= Problem requirements =
The result should be the lines from the one holding "Instruction: Click the" to the final line of the records below, repeated exactly and with no pictures.

Records from a data collection:
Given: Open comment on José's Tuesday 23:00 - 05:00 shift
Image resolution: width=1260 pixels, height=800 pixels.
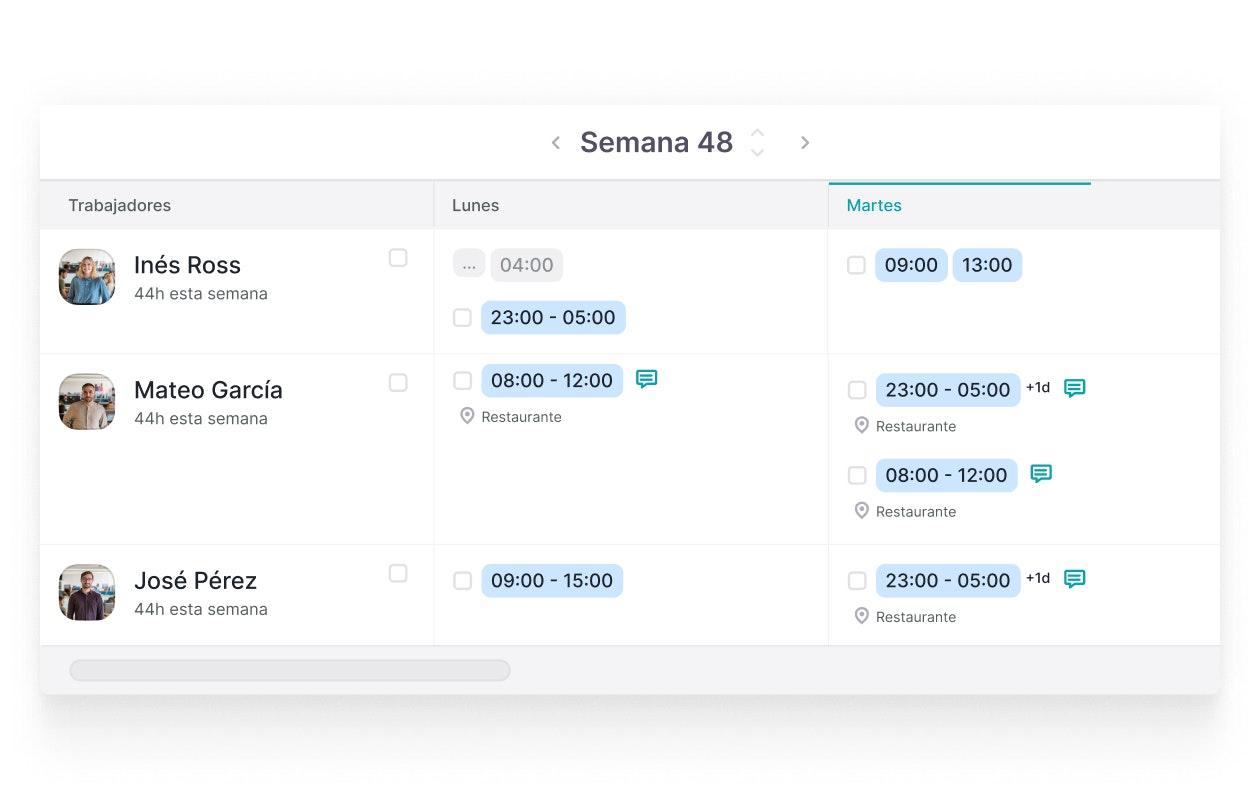Looking at the screenshot, I should (1074, 579).
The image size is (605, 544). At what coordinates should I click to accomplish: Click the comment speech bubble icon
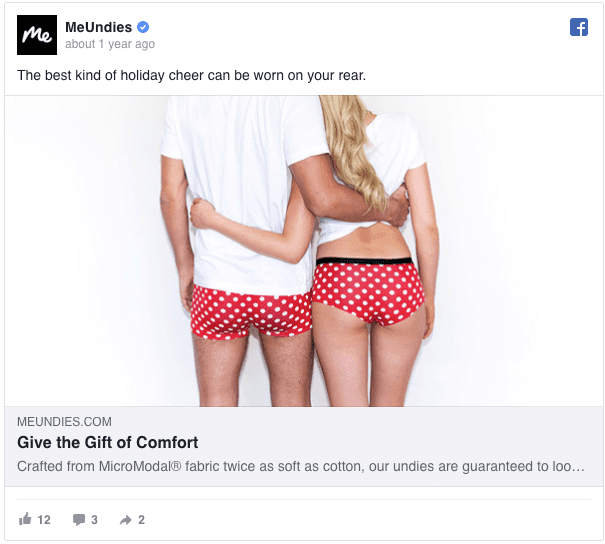(x=79, y=520)
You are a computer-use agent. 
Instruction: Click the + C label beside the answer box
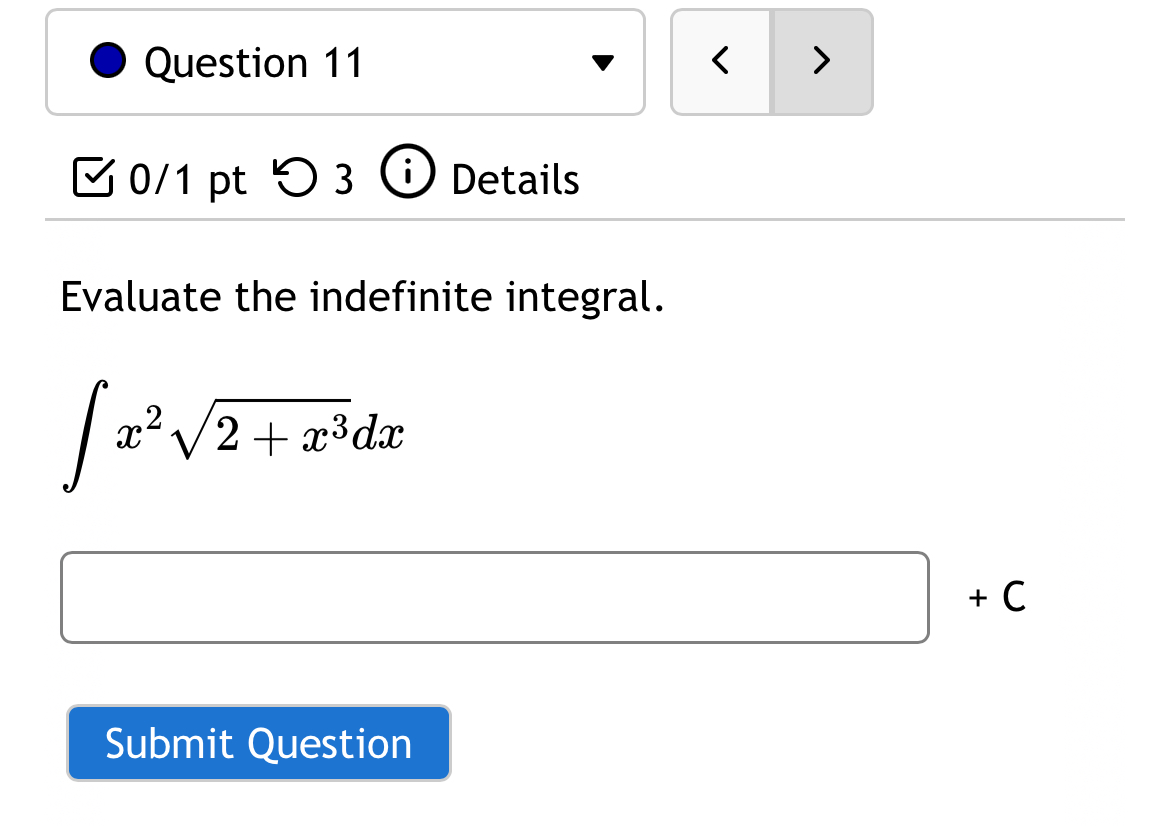pos(994,597)
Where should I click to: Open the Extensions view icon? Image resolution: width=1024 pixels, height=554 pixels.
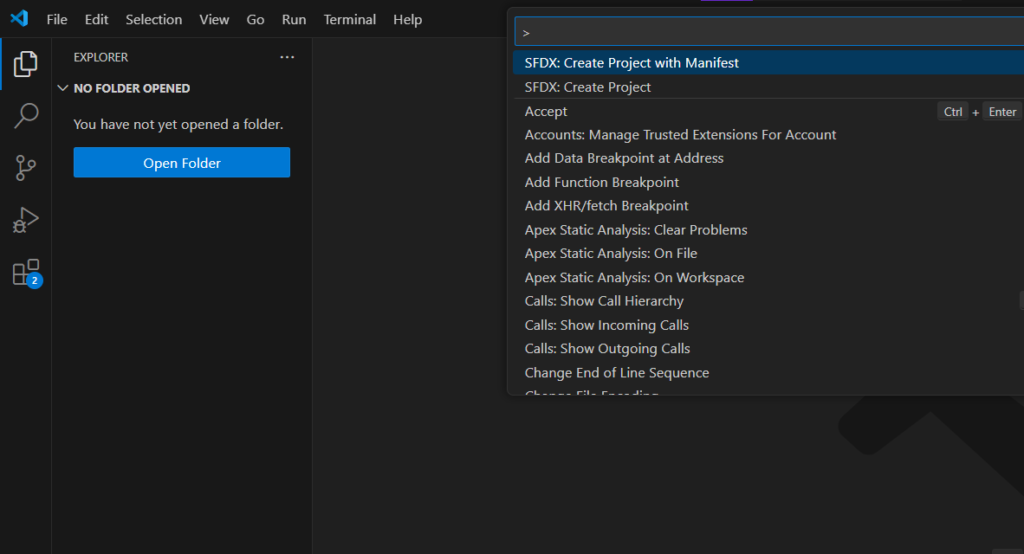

= Response area =
Instruction: Click the + C label beside the answer box
pos(994,597)
Where should I click to: Open the Extensions view icon? Image resolution: width=1024 pixels, height=554 pixels.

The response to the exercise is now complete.